Can Linux Reach True Line‑Speed? Deep Dive into Kernel Packet Forwarding Bottlenecks

Background and Misconceptions

Many people mistakenly equate "line‑speed" with the raw bandwidth of a cable, ignoring the inevitable processing delay inside routers and switches caused by routing table look‑ups, MAC/port mapping, and other core operations that cannot be avoided.

For routers, line‑speed is measured by the ability to output packets at the maximum rate, not by input speed, because input queues can be made arbitrarily large.

Key Bottlenecks in Linux Packet Forwarding

The main performance penalties stem from:

Memory operations: copying packets between NIC buffers and kernel memory, cache misses, and bus contention.
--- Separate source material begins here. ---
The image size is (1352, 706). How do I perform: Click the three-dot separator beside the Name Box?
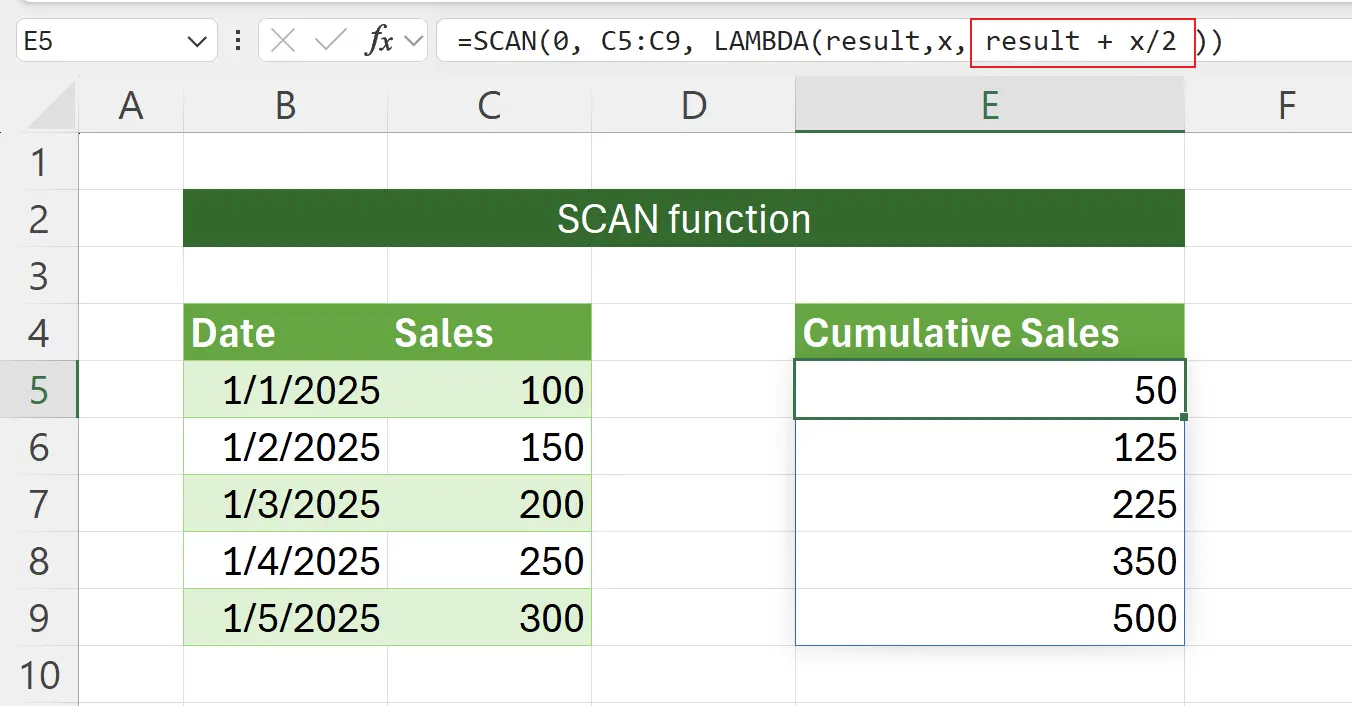coord(238,41)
Routing look‑ups: longest‑prefix matching and inefficient route cache.

Locking overhead: SMP locks around routing tables and packet queues.

Interrupt handling: soft‑irq and NAPI scheduling that bind processing to a single CPU.

Proposed Optimizations

1. DMA and Queue Redesign

Introduce a cross‑bar‑style Virtual Output Queue (VOQ) that maps input‑to‑output queues via DMA pointer exchange, eliminating costly packet copies.
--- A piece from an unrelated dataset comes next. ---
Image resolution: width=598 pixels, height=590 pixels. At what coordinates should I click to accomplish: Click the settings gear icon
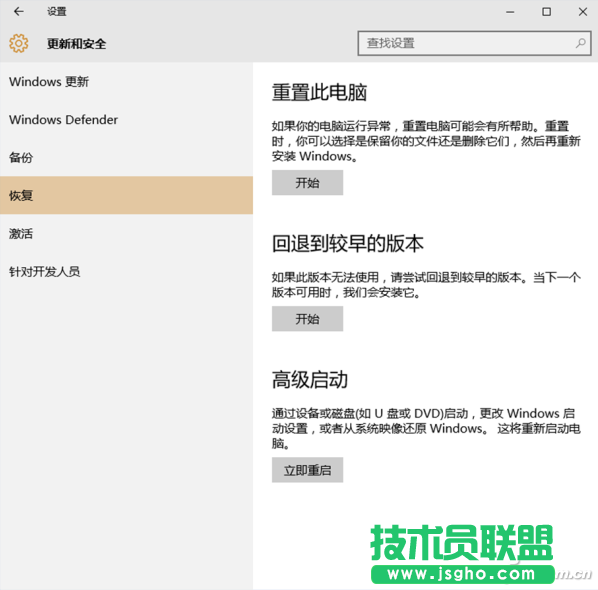[x=19, y=43]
/* Simplified VOQ initialization */
struct voq *voqs[MAX_OUTPUT];
for (i = 0; i < MAX_OUTPUT; i++)
    voqs[i] = alloc_voq();

Bind each VOQ to a specific output NIC and CPU core to preserve locality.

2. Separate Routing and Forwarding Tables

Maintain distinct routing (lookup) and forwarding (output) tables, synchronizing them with RCU to avoid read‑write contention. Use the DxR‑Pro++ three‑step location structure to replace longest‑prefix matching.

3. Lock‑Free Data Paths

Replace global spinlocks with per‑CPU or lock‑free structures, e.g., per‑CPU packet buffers and RCU‑protected routing entries.

4. Interrupt and Soft‑IRQ Scheduling

Distribute RX soft‑irqs across CPUs in a round‑robin fashion, avoiding the “single‑CPU bottleneck”. Example modification to __napi_schedule:

void __napi_schedule(struct napi_struct *n) {
    static int cur = 0;
    unsigned int cpu = cur++ % NR_CPUS;
    local_irq_save(flags);
    spin_lock(&rx_handler_lock);
    list_add_tail(&n->poll_list, polll[cpu]);
    local_softirq_pending(cpu) |= NET_RX_SOFTIRQ;
    spin_unlock(&rx_handler_lock);
    local_irq_restore(flags);
}

5. Flow‑Table Caching

Implement a fast flow table (similar to conntrack or SDN flow tables) that caches routing, neighbour, NAT, ACL, and L2 header information, allowing the fast path to bypass the full stack after the first packet.

6. User‑Space Stack Option

Provide a user‑space packet processing path (e.g., DPDK‑style) that directly maps NIC DMA buffers to user memory, eliminating kernel copy overhead. Use Intel I/OAT DCA to keep cache lines hot.

Implementation Sketch

Allocate a pool of skb containers at boot, bind them to NICs, and avoid per‑packet alloc_skb / kfree_skb calls. Extend skb with an owner field to track its current location (NIC or socket pool).

Integrate the VOQ design with the Linux CFS scheduler by adjusting each output task’s virtual runtime based on packet length:

outcard_tx_task_dec_vruntime(outcard, skb->len);

Finally, replace the legacy route cache with a compact, RCU‑protected lookup structure that can fall back to DxR‑Pro++ when necessary.

These changes collectively aim to bring Linux packet forwarding performance close to the theoretical line‑speed of the underlying hardware.